> [TASK REQUIREMENTS]
1/ From the event listings, list every country where Dr Tai has been involved in managing companies.
2/ In the event listings, what position does Dr Dean Tai hold at HistoIndex?
3/ Extend the event listings on digital pathology and machine learning, beginning after their last sentence.

> [SOURCE EXTRACT]
________________________
Journey from lab to clinical guideline: Digital Pathology + AI in liver disease diagnosis and treatment | 24 August 2021
Dr Dean Tai, Co-founder and Chief Scientific Officer (CSO) of HistoIndex, will talk about the translation of an innovative microscopy imaging system into new clinical trial guidelines for new drugs targeting liver diseases. Several aspects of this translation path will be discussed. Technically, what does it take to take a AI based imaging system from laboratory to industrial manufacturing? How to identify and enter the market? And how do you gain endorsements from key option leaders and business leaders in a specific disease domain?
Dr Tai will also be sharing his experiences over the commercialisation path and his personal journey transiting from being a physicist and post-doctoral researcher to a businessman involved in managing companies in Australia, Singapore, China and USA.
Machine Learning Explainer | 28th June 2021
CBT and School of MMPE brings together QUT staff and students to learn and discuss the opportunities of applying Machine Learning (ML) in their research disciplines. The aim is to encourage an informal and inclusive atmosphere to encourage questions and participation, as well as being highly informative on available resources for learning and upskilling of ML.
________________________
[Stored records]
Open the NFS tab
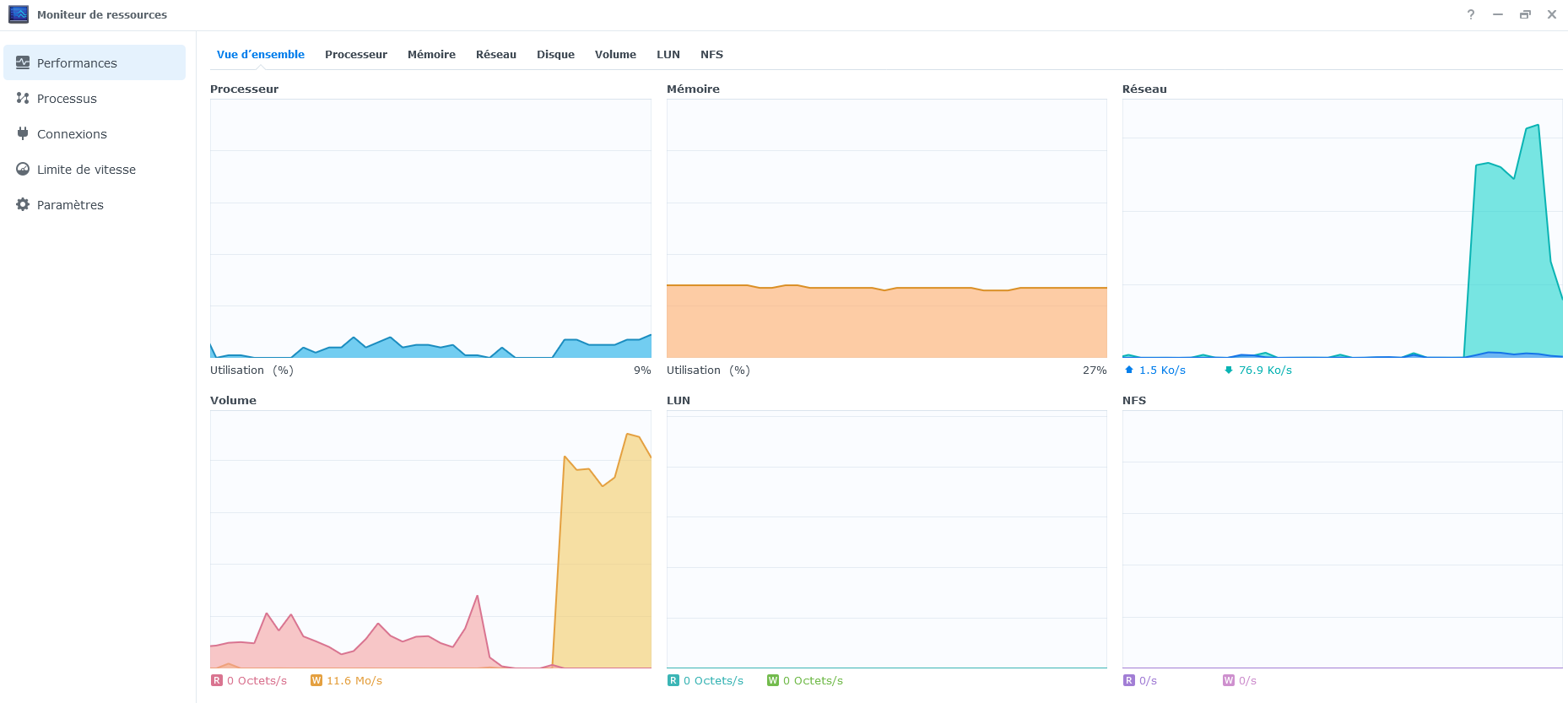The height and width of the screenshot is (703, 1568). click(x=711, y=54)
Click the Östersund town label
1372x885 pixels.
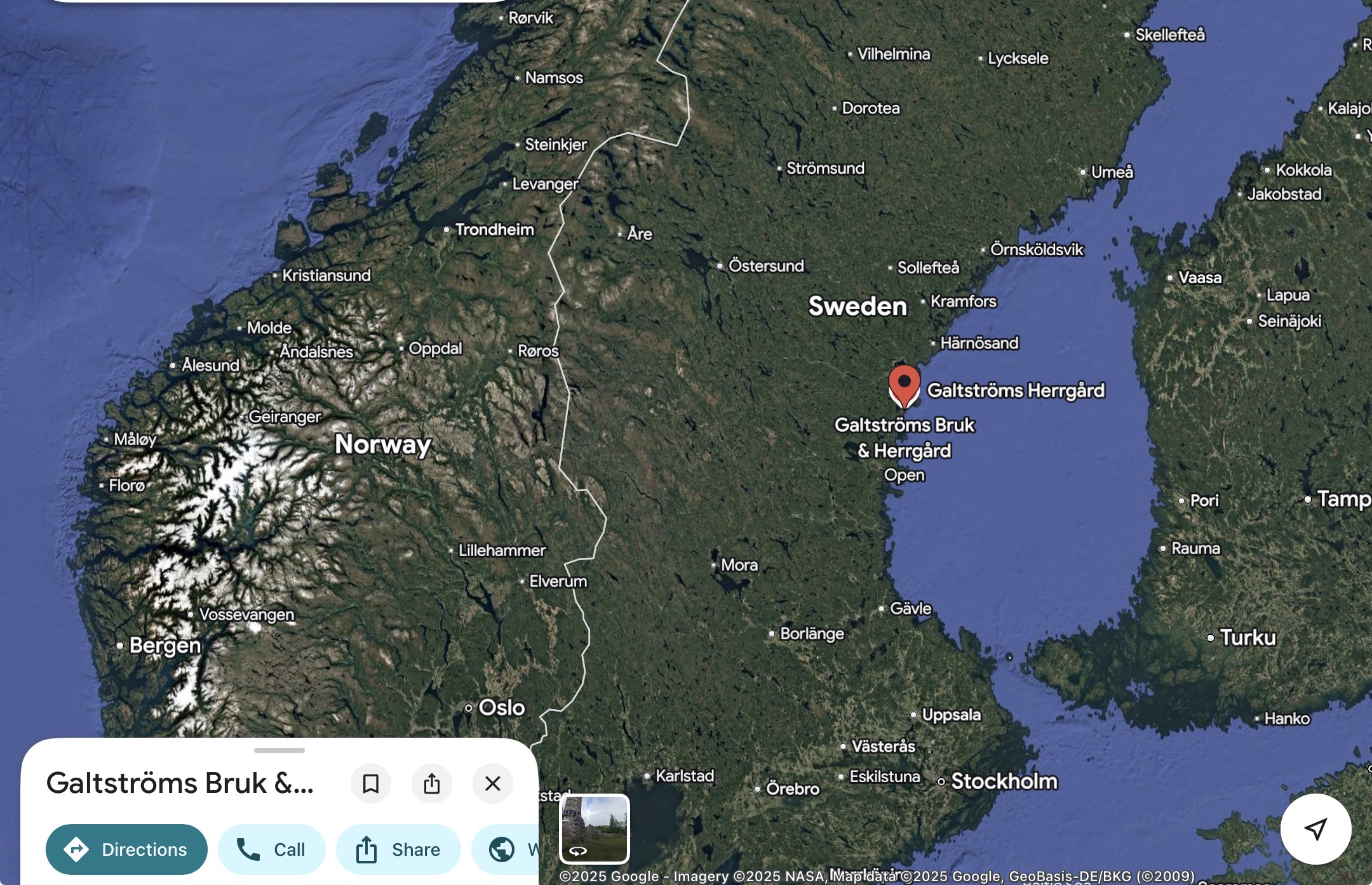pyautogui.click(x=765, y=265)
________________________
> [ANSWERS BY ITEM]
1/ Australia, Singapore, China, USA

2/ He is Co-founder and Chief Scientific Officer (CSO) of HistoIndex.

3/
A/Prof Yi-Chin Toh, Academic Lead (Research) at School of MMPE, will facilitate a panel of ML experts in a discussion about what you should know when seeking resources and aligning your research to ML.
A novel 3D printing approach for structured microenvironments and defined cell behaviour | 24 May 2021
Hala Zreiqat AM, is a professor of biomedical engineering at the University of Sydney and both a National Health and Medical Research Council Senior Research Fellow (2006-2020); Director ARC Training Centre for Innovative Bio-Engineering. She is an Associate of the John A. Paulson School of Engineering and Applied Sciences, Harvard University, Honorary Professor Shanghai Jiao Tong University.
Her research is on the development of novel engineered materials and 3D-printed and nanotechnology platforms, in orthopaedic, dental, and maxillofacial applications. Her group is also developing effective biological approaches through biochemical and cellular modification for the repair and regenerating of large bone defects and non-union bone fractures.
Development of a high resolution 3D printing technology for advanced biomaterials | 14 April 2021
Paul Dalton is an Associate Professor at the Phil and Penny Knight Campus at the University of Oregon, USA, and has over 25 years’ of interdisciplinary experience with biomedical materials, including polymer processing, experimental surgery, nanotechnology and hydrogels. This interdisciplinary background has been achieved at numerous institutions, including Lions Eye Institute (Australia), University of Toronto (Canada), RWTH Aachen (Germany), University of Southampton (UK), Shanghai Jiao Tong University (China) and University of Würzburg (Germany).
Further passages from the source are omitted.